Seeing

Sightlines by Kathleen JamieThe day is full of sweeping showers, gliding in, down, and away again. Shafts of pale wintery sunlight beam out of breaks in the clouds, illuminating the landscape in an affectionate glow. The trees are sodden, creating a fine black fretwork through which to glimpse the river. The river itself reflects the daylight like the bright shining tail of a phoenix streaking across the dark muted tones of the water-logged landscape around. We tried to go for a walk along the river bank this week but the water is an unpredictable beast at times like this. It is full and thick as it bubbles and heaves at a rate of knots. We can’t see the bottom for the churning silt and debris. Our pooh sticks from the bridge are dragged under and away before we have time to turn. The gentle burns that pay tribute to our river have become ferocious rapids, multiple times their usual size. One wrong foot and we’d be swept in.

I’ve been feeling thoughtful this new year. Recently I read this quote from W. H. Auden:

“Between the ages of twenty and forty we are engaged in the process of discovering who we are, which involves learning the difference between accidental limitations which it is our duty to outgrow and the necessary limitations of our nature beyond which we cannot trespass without impunity.”

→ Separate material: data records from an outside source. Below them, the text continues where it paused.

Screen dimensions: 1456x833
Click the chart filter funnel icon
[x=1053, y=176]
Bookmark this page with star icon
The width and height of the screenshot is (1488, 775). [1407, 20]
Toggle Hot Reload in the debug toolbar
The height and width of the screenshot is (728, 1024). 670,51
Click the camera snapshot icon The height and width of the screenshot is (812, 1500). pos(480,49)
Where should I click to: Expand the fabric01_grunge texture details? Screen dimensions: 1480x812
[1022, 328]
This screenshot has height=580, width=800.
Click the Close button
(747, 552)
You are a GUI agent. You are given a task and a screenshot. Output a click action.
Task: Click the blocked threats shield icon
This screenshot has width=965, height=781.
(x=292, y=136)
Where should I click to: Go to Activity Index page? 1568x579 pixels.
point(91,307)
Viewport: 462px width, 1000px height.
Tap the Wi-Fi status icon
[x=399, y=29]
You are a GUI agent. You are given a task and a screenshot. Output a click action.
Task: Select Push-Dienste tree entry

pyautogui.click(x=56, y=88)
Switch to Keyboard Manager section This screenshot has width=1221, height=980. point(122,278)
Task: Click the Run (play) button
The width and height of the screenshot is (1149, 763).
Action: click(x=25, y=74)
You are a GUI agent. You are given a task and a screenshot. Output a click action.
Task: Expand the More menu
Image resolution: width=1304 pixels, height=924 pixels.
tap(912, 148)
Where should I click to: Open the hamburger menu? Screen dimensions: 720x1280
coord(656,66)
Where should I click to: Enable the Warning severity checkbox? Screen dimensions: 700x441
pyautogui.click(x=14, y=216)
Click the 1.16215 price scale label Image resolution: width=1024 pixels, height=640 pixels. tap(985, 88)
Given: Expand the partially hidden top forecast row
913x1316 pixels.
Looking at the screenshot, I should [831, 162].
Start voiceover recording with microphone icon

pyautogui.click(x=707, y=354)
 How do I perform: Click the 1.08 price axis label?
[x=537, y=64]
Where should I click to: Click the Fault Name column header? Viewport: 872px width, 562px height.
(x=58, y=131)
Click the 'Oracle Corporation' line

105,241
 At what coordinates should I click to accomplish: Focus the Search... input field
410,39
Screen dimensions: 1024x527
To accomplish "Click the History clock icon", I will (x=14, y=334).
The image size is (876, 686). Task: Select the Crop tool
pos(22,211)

It feels like a pretty good summation of 2013 for me. Apparently John Updike once said that he wanted to be remembered as someone who did the best with what he had, as someone who made up for a lack of brilliance with diligence (never mind that he was in fact brilliant!). Before this year I would have been engaged in living out the second part of that thought, that diligence makes up for most shortfalls. But now, it is the ‘doing the best with what you’ve got’ bit that strikes me. And I think that might be to do with seeing, not only the limitations it is futile to lock horns with, but perhaps more importantly, what preciousness exists within those limitations. I’ve been reading Kathleen Jamie’s Sightlines. If you enjoyed Tove Jansson’s Winter and Summer Books you’ll love this. She is a woman who sees. She challenges me in 2014 to see and thereby, hopefully live a little better.